◆ ЗАДАНИЯ
1: Процитируйте отрывок о христианстве и античной философии, начиная со слов «Тем не менее, данная» и заканчивая словами «здания христианской философии.».
2: Переведите на английский язык предложение из отрывка о христианстве и античной философии: «Во II-III веках для Церкви было особенно важно сохранить свою индивидуальность под напором различных течений».
3: Продолжите отрывок о христианстве и античной философии, начав сразу после его последнего предложения.

◆ ПРЕДЛОЖЕННЫЙ ОТРЫВОК
-=-=-

На примере богословия Оригена мы видим, что опасения Тертуллиана и Татиана не были беспочвенны. Пытаясь выразить истины христианской веры на языке философии Платона, Ориген принимает и некоторые заблуждения платонизма.126 Особенную важность эта проблема получает с учетом особенностей эпохи. Во II-III веках для Церкви было особенно важно сохранить свою индивидуальность под напором различных течений. Существуя в мире, она, тем не менее, должна была остаться верной Христу и его учению. Ей было важно не растворится во множестве религиозно-философских течений того времени. О реальной опасности подобного пути свидетельствует и множество гностических ересей127, и некоторые идеи учителей Церкви несовместимые с христианским Откровением128

В ту эпоху Церкви была необходима консервативная реакция, хотя конечно, не в столь радикальных формах как у Татиана и Тертуллиана. О. Андрей Кураев отмечает: «Для сохранения церковной идентичности было важно, чтобы на апологетический тезис второго века последовал антитезис третьего века – Тертуллиан (а отчасти и Ориген с его жестко-бескомпромисным увещеванием к мученичеству)».129 Противником использования философии для выражения учения Церкви был и священномученик Ипполит Римский († 238 г.). В своем сочинении «Обличение всех ересей», он ставит целью доказать антихристианский характер всех ересей путем выявления их зависимости от языческой философии. В этой работе, святой Ипполит указывает на прямую зависимость каждой из 33 гностических сект от того или иного течения в античной философии.130

Тем не менее, данная линия во внутренней жизни Церкви играла скорее оборонительную роль. Начавшийся в конце III века стремительный расцвет христианской культуры требовал умения вести диспуты с язычниками на их языке. В этот период христиане не только являют истину веры своим благочестивым образом жизни, но и успешно использую философские, риторические и филологические приемы. Как метко отмечал последний языческий император Юлиан Отступник: «Нас колют нашими же стилями131, то есть ведут против нас войну, вооружвшись произведениями наших же писателей».132 Наступающее IV столетие христианской эры, давшее миру великолепную плеяду богословов, по праву получит наименование Золотого века Святоотеческой письменности. И именно Ориген, систематизировав христианское учение в единой, пусть и несовершенной системе, заложил основы будущего великолепного здания христианской философии.

-=-=-

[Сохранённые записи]
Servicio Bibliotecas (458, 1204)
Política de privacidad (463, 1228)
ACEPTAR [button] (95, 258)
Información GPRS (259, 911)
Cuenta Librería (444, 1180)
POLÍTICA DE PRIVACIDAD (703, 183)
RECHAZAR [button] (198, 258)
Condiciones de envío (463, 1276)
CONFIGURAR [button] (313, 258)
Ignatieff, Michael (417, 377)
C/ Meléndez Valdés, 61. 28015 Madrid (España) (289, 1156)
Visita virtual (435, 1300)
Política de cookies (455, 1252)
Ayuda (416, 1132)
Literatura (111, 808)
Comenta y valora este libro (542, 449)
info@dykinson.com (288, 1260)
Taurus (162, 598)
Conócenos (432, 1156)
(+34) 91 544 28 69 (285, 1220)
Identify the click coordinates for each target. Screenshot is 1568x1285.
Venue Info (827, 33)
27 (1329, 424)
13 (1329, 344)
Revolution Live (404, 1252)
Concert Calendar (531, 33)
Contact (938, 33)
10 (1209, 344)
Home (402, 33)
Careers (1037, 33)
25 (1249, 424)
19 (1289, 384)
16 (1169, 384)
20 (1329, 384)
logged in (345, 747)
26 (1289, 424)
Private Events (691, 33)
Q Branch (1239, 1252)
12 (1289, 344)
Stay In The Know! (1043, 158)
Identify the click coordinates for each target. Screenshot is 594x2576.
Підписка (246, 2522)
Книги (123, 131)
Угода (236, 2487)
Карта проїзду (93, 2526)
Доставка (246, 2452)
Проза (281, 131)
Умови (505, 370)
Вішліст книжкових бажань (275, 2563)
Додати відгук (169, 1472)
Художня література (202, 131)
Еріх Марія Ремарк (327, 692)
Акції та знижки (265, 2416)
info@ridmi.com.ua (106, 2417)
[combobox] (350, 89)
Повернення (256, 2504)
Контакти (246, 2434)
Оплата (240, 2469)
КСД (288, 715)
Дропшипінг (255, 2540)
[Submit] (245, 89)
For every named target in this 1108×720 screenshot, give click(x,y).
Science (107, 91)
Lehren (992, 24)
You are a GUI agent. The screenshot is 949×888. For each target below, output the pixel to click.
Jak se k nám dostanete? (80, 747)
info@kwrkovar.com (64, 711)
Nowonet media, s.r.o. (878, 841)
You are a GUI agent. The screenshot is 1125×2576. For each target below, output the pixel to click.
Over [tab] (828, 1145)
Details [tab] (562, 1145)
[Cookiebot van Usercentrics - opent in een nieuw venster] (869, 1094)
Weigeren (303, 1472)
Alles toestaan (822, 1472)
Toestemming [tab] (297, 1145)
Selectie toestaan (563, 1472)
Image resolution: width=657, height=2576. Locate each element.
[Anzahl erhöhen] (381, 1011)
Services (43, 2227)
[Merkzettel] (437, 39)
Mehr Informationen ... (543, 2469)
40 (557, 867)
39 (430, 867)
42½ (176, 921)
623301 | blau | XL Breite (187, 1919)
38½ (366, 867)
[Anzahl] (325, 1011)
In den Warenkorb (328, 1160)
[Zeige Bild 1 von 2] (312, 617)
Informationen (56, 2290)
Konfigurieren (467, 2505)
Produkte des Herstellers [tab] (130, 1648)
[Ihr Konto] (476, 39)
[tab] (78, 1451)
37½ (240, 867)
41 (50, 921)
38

-=-=-

◆ ОТВЕТЫ К ЗАДАНИЯМ
1:
Тем не менее, данная линия во внутренней жизни Церкви играла скорее оборонительную роль. Начавшийся в конце III века стремительный расцвет христианской культуры требовал умения вести диспуты с язычниками на их языке. В этот период христиане не только являют истину веры своим благочестивым образом жизни, но и успешно использую философские, риторические и филологические приемы. Как метко отмечал последний языческий император Юлиан Отступник: «Нас колют нашими же стилями131, то есть ведут против нас войну, вооружвшись произведениями наших же писателей».132 Наступающее IV столетие христианской эры, давшее миру великолепную плеяду богословов, по праву получит наименование Золотого века Святоотеческой письменности. И именно Ориген, систематизировав христианское учение в единой, пусть и несовершенной системе, заложил основы будущего великолепного здания христианской философии.

2: In the second and third centuries, it was especially important for the Church to preserve its individuality under the pressure of various movements.

3:
Литература

Иустин Философ Апология I представленная в пользу христиан Антонину Благочестивому.

Иустин Философ Апология II представленная в пользу христиан римскому сенату.

Татиан Речь к эллинам.

Климент Александрийский, Строматы, к.1.

Тертуллиан Против язычников.

Ориген Против Цельса.

Реале Дж., Антисери Д. Западная философия от истоков до наших дней. Т. II. Средневековье. Любое издание.

Лега В.П. История западной философии, Т. 1. Любое издание.

Киприан (Керн), архим. Патрология I-III веков. Любое издание.

Иоанн Мейендорф, прот. Введение в святоотеческое богословие. Любое издание.

Сидоров А.И. Курс патрологии. М.: Русские огни, 1996.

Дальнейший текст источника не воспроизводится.